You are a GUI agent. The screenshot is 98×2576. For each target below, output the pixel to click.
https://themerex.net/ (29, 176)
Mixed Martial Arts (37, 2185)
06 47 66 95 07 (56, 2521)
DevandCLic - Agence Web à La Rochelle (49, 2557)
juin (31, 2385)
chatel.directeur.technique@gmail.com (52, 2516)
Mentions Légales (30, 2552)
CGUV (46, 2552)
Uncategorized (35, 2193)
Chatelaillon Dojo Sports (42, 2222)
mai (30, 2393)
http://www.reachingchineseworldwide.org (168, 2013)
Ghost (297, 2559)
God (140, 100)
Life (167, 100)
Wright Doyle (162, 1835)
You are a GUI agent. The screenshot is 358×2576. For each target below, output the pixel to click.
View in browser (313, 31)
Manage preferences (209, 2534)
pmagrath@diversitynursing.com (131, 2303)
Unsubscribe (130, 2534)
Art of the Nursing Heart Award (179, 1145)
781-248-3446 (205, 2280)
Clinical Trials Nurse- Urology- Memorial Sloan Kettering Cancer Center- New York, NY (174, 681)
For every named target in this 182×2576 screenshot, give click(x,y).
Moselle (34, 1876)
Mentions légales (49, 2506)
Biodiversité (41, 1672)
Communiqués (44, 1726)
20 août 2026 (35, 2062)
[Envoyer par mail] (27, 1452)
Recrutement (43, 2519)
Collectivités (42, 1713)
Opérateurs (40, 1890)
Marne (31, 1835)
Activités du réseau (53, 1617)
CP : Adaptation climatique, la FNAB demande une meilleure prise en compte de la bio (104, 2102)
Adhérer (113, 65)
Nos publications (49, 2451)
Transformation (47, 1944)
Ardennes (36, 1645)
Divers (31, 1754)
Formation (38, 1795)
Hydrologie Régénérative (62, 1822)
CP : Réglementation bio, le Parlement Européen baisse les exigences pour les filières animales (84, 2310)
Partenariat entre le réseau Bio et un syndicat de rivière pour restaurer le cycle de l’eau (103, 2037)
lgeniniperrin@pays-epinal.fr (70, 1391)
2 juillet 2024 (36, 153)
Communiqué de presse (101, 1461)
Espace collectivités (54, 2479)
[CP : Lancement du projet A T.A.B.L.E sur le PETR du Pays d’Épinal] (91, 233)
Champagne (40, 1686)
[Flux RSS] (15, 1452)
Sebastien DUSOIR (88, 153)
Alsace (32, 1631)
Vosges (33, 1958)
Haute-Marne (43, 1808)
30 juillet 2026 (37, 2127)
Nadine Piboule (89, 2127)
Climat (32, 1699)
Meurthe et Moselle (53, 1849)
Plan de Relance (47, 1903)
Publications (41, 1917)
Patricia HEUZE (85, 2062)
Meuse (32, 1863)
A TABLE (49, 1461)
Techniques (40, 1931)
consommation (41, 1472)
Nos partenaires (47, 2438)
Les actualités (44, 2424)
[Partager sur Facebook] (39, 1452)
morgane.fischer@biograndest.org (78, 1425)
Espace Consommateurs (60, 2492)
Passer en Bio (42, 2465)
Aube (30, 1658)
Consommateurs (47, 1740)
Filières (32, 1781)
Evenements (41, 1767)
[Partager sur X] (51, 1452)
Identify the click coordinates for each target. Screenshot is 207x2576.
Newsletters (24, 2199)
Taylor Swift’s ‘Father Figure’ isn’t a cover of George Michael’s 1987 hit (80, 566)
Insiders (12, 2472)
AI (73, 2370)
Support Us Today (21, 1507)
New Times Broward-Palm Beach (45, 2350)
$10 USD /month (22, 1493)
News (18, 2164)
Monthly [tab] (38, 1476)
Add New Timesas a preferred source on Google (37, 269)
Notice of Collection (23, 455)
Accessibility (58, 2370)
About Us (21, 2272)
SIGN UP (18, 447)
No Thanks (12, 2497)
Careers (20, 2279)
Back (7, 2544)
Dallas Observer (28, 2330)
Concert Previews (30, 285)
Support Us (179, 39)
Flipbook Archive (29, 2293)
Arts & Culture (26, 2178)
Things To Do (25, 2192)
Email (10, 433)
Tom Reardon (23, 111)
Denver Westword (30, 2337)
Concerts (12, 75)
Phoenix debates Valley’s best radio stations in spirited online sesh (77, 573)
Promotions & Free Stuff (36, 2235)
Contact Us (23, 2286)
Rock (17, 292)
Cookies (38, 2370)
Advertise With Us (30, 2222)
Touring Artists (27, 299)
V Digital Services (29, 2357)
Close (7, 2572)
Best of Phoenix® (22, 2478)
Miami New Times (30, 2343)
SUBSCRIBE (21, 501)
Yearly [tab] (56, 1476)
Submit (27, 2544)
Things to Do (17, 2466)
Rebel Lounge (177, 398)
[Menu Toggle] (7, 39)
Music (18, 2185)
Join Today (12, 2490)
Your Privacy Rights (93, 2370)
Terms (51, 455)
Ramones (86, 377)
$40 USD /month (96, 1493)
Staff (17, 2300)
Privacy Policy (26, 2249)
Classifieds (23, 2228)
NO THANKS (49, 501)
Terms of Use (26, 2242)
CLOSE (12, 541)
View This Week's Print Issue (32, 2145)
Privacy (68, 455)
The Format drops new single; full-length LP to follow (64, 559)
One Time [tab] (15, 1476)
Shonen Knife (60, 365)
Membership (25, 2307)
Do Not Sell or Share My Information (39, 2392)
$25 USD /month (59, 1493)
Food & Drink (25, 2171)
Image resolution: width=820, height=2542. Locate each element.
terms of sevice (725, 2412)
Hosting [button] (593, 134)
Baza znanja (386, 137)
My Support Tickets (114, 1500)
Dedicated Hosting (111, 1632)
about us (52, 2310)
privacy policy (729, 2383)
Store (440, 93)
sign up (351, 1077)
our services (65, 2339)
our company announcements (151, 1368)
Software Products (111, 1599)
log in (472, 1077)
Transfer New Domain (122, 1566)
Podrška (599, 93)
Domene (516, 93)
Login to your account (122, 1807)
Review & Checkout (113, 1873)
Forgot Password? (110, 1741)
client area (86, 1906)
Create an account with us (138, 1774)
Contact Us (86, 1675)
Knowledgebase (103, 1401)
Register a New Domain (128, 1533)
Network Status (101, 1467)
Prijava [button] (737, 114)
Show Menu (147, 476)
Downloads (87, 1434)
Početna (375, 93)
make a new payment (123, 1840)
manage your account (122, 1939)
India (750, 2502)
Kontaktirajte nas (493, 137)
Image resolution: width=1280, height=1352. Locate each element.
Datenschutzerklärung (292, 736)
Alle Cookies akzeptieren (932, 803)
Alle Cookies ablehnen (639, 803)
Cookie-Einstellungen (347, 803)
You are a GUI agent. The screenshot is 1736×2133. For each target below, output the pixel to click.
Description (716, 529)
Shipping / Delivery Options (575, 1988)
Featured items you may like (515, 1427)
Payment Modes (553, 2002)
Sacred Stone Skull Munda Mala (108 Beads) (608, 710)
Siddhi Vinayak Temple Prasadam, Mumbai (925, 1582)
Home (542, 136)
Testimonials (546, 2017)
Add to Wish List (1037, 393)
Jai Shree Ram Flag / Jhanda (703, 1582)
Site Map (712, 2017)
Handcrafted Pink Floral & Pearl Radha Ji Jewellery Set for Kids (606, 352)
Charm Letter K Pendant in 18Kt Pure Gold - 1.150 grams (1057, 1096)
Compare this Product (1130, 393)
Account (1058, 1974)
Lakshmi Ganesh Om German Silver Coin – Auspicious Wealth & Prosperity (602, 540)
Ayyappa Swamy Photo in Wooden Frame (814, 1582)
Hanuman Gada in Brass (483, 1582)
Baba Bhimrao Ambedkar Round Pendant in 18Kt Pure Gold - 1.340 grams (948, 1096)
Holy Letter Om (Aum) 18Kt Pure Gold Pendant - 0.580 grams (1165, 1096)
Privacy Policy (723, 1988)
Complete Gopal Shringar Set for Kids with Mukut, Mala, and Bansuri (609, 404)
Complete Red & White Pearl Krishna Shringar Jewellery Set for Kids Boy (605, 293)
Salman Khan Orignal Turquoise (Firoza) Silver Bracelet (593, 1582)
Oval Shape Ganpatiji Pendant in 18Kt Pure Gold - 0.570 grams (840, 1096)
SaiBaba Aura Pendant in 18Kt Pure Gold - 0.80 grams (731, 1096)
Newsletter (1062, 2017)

════════

▸ **EXERCISE**
What you give back should be exactly the lines of the data above from the line with "CP : Réglementation" through the line with "Sebastien DUSOIR (88, 153)", both of those included, and nothing more.

▸ **EXERCISE OUTPUT**
CP : Réglementation bio, le Parlement Européen baisse les exigences pour les filières animales (84, 2310)
Partenariat entre le réseau Bio et un syndicat de rivière pour restaurer le cycle de l’eau (103, 2037)
lgeniniperrin@pays-epinal.fr (70, 1391)
2 juillet 2024 (36, 153)
Communiqué de presse (101, 1461)
Espace collectivités (54, 2479)
[CP : Lancement du projet A T.A.B.L.E sur le PETR du Pays d’Épinal] (91, 233)
Champagne (40, 1686)
[Flux RSS] (15, 1452)
Sebastien DUSOIR (88, 153)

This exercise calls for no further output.